- [DATA SECTION]
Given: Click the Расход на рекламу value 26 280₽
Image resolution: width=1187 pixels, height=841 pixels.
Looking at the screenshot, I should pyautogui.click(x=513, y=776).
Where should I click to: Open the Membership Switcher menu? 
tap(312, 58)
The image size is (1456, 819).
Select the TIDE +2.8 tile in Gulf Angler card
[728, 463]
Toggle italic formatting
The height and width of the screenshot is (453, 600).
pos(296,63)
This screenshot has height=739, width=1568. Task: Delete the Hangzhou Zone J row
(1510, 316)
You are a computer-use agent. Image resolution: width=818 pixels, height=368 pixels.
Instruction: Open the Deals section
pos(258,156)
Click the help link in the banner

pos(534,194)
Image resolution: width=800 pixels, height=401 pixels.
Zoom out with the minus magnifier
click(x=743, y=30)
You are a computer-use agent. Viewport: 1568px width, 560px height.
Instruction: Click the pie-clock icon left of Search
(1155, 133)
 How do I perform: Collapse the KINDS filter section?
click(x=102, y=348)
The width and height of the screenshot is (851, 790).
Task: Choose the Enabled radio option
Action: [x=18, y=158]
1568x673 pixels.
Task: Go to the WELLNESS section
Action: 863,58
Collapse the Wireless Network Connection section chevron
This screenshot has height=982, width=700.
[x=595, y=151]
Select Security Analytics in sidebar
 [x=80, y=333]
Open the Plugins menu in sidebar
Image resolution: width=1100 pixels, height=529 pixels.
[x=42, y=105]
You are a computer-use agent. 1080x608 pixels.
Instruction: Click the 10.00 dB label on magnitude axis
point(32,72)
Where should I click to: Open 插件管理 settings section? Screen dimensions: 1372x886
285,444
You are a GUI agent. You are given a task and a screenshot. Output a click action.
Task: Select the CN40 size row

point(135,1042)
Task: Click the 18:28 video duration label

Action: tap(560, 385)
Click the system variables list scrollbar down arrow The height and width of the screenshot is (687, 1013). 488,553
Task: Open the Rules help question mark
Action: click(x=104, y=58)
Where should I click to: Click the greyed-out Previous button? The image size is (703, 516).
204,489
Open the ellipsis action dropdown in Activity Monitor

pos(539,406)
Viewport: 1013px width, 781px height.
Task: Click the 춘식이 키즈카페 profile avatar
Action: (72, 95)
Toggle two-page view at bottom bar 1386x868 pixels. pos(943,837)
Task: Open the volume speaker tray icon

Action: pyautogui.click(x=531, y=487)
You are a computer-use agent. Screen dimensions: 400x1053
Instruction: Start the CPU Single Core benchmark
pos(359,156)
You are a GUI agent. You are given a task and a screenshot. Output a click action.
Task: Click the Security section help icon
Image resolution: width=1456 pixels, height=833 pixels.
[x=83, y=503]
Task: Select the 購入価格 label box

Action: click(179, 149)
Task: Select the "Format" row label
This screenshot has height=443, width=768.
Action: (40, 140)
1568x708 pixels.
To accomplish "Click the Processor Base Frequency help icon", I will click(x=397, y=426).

- [GOAL OF THE EXERCISE]
Copy out all of the records above word for word, changing nothing.

- [WRITTEN ANSWER]
Given: Click the Расход на рекламу value 26 280₽
Image resolution: width=1187 pixels, height=841 pixels.
Looking at the screenshot, I should pyautogui.click(x=513, y=776).
Where should I click to: Open the Membership Switcher menu? 
tap(312, 58)
The image size is (1456, 819).
Select the TIDE +2.8 tile in Gulf Angler card
[728, 463]
Toggle italic formatting
The height and width of the screenshot is (453, 600).
pos(296,63)
This screenshot has height=739, width=1568. Task: Delete the Hangzhou Zone J row
(1510, 316)
You are a computer-use agent. Image resolution: width=818 pixels, height=368 pixels.
Instruction: Open the Deals section
pos(258,156)
Click the help link in the banner

pos(534,194)
Image resolution: width=800 pixels, height=401 pixels.
Zoom out with the minus magnifier
click(x=743, y=30)
You are a computer-use agent. Viewport: 1568px width, 560px height.
Instruction: Click the pie-clock icon left of Search
(1155, 133)
 How do I perform: Collapse the KINDS filter section?
click(x=102, y=348)
The width and height of the screenshot is (851, 790).
Task: Choose the Enabled radio option
Action: [x=18, y=158]
1568x673 pixels.
Task: Go to the WELLNESS section
Action: 863,58
Collapse the Wireless Network Connection section chevron
This screenshot has height=982, width=700.
[x=595, y=151]
Select Security Analytics in sidebar
 [x=80, y=333]
Open the Plugins menu in sidebar
Image resolution: width=1100 pixels, height=529 pixels.
[x=42, y=105]
You are a computer-use agent. 1080x608 pixels.
Instruction: Click the 10.00 dB label on magnitude axis
point(32,72)
Where should I click to: Open 插件管理 settings section? Screen dimensions: 1372x886
285,444
You are a GUI agent. You are given a task and a screenshot. Output a click action.
Task: Select the CN40 size row

point(135,1042)
Task: Click the 18:28 video duration label

Action: tap(560, 385)
Click the system variables list scrollbar down arrow The height and width of the screenshot is (687, 1013). 488,553
Task: Open the Rules help question mark
Action: click(x=104, y=58)
Where should I click to: Click the greyed-out Previous button? The image size is (703, 516).
204,489
Open the ellipsis action dropdown in Activity Monitor

pos(539,406)
Viewport: 1013px width, 781px height.
Task: Click the 춘식이 키즈카페 profile avatar
Action: (72, 95)
Toggle two-page view at bottom bar 1386x868 pixels. pos(943,837)
Task: Open the volume speaker tray icon

Action: pyautogui.click(x=531, y=487)
You are a computer-use agent. Screen dimensions: 400x1053
Instruction: Start the CPU Single Core benchmark
pos(359,156)
You are a GUI agent. You are given a task and a screenshot. Output a click action.
Task: Click the Security section help icon
Image resolution: width=1456 pixels, height=833 pixels.
[x=83, y=503]
Task: Select the 購入価格 label box

Action: click(179, 149)
Task: Select the "Format" row label
This screenshot has height=443, width=768.
Action: (40, 140)
1568x708 pixels.
To accomplish "Click the Processor Base Frequency help icon", I will click(x=397, y=426).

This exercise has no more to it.